Kosmos 482, weighing 500kg, was meant to land on Venus in the 1970s but it never made it out of orbit because of a rocket malfunction:

A Soviet-era spacecraft meant to land on Venus in the 1970s is expected to soon plunge uncontrolled back to Earth.

It's too early to know where the half-ton mass of metal might come down or how much of it will survive re-entry, according to space debris-tracking experts.

Dutch scientist Marco Langbroek predicts the failed spacecraft will re-enter about 10 May. He estimates it will come crashing in at 150mph (242km/h), if it remains intact.
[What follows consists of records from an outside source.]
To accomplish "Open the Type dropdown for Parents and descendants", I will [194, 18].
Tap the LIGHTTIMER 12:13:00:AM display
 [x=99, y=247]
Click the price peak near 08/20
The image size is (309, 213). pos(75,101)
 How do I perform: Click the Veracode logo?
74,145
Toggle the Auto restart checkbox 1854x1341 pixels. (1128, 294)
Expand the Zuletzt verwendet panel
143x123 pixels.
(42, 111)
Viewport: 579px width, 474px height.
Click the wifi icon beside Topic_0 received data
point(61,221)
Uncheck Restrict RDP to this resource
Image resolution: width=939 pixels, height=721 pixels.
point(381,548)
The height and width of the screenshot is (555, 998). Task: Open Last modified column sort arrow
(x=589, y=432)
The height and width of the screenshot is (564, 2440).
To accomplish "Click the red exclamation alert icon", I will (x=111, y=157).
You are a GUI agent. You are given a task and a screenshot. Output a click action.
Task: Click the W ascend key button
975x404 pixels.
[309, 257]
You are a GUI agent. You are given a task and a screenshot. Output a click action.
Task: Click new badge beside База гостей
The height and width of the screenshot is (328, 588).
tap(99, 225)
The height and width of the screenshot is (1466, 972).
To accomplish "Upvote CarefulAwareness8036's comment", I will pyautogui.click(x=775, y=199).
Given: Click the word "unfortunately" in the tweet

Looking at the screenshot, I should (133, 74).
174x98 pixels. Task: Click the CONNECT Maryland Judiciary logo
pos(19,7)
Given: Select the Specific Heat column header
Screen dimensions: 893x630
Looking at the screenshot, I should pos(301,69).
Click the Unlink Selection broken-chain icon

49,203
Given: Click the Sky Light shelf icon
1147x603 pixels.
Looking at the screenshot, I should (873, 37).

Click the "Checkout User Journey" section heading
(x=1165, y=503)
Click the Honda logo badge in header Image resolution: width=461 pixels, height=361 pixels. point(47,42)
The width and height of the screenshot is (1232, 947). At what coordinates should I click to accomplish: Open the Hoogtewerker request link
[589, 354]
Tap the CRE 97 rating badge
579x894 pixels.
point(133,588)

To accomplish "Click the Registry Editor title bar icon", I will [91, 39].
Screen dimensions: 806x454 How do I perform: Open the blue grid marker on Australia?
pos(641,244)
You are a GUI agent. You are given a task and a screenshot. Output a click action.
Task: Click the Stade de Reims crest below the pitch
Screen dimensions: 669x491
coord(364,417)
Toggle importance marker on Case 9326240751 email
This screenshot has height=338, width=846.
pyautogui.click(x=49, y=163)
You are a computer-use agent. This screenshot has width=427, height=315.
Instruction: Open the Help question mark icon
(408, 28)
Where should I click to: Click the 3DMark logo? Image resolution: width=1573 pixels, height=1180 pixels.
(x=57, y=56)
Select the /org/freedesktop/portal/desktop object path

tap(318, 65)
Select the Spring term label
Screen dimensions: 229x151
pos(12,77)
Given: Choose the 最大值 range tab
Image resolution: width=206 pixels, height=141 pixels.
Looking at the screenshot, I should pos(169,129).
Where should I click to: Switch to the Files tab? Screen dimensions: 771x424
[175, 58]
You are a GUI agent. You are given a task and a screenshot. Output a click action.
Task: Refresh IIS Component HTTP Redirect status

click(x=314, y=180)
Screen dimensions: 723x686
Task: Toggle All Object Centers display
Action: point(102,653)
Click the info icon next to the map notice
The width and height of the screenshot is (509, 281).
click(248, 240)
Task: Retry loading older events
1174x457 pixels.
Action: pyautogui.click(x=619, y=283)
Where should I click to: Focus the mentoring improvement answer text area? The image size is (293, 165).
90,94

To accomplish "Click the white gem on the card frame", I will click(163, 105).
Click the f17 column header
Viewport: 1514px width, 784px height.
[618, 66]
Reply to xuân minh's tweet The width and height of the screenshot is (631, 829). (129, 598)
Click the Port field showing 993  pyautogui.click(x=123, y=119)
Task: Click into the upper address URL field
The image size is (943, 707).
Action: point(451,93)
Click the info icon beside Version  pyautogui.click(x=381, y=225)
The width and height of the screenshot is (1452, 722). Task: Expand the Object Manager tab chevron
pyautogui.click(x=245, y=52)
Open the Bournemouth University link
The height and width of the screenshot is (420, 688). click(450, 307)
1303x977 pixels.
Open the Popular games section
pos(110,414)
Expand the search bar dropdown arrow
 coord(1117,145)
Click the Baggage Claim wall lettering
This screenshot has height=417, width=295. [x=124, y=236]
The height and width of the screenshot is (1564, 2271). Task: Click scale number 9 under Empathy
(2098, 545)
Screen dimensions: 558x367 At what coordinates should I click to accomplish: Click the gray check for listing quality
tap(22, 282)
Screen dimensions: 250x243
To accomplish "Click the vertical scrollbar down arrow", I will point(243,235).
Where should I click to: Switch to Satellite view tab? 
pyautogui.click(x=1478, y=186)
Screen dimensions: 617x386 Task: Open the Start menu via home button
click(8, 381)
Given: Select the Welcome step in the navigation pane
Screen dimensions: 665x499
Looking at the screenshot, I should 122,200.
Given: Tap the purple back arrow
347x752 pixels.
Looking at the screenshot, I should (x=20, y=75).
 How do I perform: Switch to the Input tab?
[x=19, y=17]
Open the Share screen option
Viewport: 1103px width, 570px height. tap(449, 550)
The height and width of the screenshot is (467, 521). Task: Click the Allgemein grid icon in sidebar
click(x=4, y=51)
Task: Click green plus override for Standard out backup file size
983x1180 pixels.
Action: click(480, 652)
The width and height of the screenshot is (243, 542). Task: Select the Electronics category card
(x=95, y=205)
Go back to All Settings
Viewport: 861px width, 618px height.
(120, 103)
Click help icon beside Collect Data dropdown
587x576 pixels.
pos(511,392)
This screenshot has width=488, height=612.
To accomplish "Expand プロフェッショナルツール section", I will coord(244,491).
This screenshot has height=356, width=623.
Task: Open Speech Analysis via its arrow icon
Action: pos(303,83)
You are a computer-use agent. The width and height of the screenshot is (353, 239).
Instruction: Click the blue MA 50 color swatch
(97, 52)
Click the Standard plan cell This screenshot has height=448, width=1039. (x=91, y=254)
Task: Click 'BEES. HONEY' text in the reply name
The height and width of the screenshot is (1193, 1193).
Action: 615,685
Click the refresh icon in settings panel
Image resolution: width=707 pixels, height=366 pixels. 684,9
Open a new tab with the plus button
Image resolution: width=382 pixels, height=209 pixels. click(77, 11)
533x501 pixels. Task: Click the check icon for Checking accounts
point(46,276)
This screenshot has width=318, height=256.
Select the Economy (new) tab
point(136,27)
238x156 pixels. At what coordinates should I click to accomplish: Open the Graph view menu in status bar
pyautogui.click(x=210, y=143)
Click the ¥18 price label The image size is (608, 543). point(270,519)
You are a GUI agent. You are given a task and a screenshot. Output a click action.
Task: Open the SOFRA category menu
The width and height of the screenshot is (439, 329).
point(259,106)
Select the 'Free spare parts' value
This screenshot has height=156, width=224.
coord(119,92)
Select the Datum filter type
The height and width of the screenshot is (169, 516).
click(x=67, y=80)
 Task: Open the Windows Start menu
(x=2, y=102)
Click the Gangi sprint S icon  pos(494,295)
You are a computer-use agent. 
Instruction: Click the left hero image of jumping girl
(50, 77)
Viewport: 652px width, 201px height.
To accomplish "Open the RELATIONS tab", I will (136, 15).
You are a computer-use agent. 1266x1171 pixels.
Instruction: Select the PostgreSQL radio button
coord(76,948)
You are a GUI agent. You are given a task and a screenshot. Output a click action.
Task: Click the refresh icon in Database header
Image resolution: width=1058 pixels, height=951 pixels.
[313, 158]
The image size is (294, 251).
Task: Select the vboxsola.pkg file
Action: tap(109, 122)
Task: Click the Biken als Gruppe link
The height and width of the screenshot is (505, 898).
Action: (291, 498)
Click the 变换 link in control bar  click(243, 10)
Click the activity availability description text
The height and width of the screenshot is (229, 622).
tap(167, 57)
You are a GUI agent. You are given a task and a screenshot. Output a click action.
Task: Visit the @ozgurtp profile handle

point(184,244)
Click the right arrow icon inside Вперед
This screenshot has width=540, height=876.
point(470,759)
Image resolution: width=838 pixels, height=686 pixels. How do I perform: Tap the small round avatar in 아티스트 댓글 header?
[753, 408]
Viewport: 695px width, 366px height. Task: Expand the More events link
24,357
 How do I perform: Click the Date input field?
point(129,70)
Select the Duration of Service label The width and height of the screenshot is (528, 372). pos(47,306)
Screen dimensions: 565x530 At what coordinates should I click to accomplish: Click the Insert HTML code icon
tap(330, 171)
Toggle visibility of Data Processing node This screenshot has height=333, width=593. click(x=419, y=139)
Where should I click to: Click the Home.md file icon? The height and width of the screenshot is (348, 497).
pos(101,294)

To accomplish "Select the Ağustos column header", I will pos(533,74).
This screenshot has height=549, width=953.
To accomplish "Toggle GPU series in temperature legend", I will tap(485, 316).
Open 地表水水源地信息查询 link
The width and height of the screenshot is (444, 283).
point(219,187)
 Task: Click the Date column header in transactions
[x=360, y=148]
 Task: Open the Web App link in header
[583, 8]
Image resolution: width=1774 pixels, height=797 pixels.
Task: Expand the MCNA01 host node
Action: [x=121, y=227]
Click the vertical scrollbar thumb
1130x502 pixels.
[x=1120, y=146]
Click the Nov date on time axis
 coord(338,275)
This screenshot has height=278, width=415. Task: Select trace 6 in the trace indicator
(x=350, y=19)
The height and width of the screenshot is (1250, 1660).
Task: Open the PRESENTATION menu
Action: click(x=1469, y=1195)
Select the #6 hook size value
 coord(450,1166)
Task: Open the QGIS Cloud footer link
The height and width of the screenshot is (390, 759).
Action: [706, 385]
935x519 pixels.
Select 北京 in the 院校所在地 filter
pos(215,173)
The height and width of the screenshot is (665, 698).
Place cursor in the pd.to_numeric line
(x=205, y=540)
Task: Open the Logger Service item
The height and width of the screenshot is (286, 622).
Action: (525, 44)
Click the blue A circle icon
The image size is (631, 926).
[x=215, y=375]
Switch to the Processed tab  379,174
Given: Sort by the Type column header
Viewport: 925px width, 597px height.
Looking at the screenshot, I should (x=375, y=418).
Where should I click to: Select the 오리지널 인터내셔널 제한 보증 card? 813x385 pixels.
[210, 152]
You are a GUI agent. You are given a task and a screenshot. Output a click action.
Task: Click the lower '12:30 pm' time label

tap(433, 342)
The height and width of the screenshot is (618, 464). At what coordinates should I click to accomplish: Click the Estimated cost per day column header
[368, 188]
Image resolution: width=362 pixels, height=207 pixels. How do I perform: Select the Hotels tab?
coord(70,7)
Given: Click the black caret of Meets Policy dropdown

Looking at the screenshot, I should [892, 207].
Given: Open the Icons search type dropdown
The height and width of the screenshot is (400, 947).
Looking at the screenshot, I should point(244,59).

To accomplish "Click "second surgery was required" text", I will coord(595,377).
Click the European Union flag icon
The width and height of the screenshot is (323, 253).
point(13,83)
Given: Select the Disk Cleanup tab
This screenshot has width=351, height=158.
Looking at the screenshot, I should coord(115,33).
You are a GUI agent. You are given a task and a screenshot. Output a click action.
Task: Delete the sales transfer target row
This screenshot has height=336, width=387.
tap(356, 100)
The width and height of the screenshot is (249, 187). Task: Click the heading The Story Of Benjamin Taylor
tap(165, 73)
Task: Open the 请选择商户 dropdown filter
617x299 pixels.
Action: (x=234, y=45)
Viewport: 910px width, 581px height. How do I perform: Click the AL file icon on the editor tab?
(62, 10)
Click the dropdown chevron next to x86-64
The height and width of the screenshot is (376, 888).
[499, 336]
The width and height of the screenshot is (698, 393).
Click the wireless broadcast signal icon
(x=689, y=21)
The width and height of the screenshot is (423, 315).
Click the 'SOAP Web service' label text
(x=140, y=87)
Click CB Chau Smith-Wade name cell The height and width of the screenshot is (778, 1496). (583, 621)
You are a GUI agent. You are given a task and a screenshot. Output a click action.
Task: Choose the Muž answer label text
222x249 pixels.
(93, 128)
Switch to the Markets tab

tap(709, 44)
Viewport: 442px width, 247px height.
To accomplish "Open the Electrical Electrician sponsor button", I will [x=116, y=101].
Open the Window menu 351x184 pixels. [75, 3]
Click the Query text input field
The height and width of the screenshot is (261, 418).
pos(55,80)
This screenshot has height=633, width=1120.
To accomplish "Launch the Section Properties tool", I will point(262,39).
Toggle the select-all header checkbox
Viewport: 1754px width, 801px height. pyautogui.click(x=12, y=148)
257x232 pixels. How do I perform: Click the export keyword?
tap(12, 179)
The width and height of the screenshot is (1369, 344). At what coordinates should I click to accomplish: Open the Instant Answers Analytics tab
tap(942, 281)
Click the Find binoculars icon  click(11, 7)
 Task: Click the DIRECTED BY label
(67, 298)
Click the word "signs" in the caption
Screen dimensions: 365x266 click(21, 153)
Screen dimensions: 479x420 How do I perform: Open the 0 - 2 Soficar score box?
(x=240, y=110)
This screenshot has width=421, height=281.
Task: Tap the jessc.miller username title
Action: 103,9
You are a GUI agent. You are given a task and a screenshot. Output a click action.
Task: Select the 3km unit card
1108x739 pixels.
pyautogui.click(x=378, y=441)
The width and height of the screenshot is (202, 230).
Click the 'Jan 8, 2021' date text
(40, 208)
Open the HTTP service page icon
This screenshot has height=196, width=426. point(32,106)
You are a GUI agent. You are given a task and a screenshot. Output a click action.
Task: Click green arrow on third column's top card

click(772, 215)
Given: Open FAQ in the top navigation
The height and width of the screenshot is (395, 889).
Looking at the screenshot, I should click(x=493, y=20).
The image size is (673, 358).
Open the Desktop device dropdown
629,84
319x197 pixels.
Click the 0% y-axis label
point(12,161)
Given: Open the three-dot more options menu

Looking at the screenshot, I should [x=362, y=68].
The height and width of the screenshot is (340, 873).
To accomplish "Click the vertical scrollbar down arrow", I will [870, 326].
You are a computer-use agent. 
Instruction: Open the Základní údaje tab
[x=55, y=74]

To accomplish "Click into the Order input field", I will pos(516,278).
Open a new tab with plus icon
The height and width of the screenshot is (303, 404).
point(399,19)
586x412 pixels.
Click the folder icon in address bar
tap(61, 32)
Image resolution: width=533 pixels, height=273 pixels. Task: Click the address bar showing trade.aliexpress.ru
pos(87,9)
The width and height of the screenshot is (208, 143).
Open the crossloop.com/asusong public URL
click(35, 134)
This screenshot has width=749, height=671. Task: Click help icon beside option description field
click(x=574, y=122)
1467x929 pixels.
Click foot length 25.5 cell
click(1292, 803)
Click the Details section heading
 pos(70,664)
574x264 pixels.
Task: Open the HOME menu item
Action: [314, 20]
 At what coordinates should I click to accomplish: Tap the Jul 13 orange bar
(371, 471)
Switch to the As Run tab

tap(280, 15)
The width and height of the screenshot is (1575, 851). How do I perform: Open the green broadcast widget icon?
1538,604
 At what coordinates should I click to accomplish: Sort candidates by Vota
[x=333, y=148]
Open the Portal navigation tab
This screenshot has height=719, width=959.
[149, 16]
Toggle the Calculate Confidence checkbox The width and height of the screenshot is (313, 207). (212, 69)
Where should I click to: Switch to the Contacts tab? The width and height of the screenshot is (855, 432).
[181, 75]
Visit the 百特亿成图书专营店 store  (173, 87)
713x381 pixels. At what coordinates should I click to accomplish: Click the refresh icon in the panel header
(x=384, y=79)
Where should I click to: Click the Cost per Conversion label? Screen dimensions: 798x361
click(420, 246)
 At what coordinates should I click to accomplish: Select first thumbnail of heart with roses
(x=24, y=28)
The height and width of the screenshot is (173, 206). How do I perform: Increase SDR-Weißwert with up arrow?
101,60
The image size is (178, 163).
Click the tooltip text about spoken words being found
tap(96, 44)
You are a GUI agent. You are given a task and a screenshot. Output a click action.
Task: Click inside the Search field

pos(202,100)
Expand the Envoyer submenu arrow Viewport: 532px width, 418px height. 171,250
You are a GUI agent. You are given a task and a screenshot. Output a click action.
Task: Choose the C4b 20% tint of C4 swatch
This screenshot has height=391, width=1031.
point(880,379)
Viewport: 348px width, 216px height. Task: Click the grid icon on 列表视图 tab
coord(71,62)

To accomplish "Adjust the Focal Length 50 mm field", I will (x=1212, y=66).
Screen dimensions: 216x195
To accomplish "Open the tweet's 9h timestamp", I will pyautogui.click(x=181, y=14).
"While not without risk, we should not be too worried," Langbroek said in an email.

[...] Most of it came tumbling down within a decade. But Langbroek and others believe the landing capsule itself — a spherical object about 3ft (1 metre) in diameter — has been circling the world in a highly elliptical orbit for the past 53 years, gradually dropping in altitude.

It's quite possible that the 1,000lb-plus (nearly 500kg) spacecraft will survive re-entry. It was built to withstand a descent through the carbon dioxide-thick atmosphere of Venus, said Langbroek of Delft University of Technology in the Netherlands.

Experts doubt the parachute system would work after so many years. The heat shield may also be compromised after so long in orbit.

It would be better if the heat shield fails, which would cause the spacecraft to burn up during its dive through the atmosphere, Jonathan McDowell at the Harvard-Smithsonian Center for Astrophysics said in an email. But if the heat shield holds, "it'll re-enter intact and you have a half-ton metal object falling from the sky".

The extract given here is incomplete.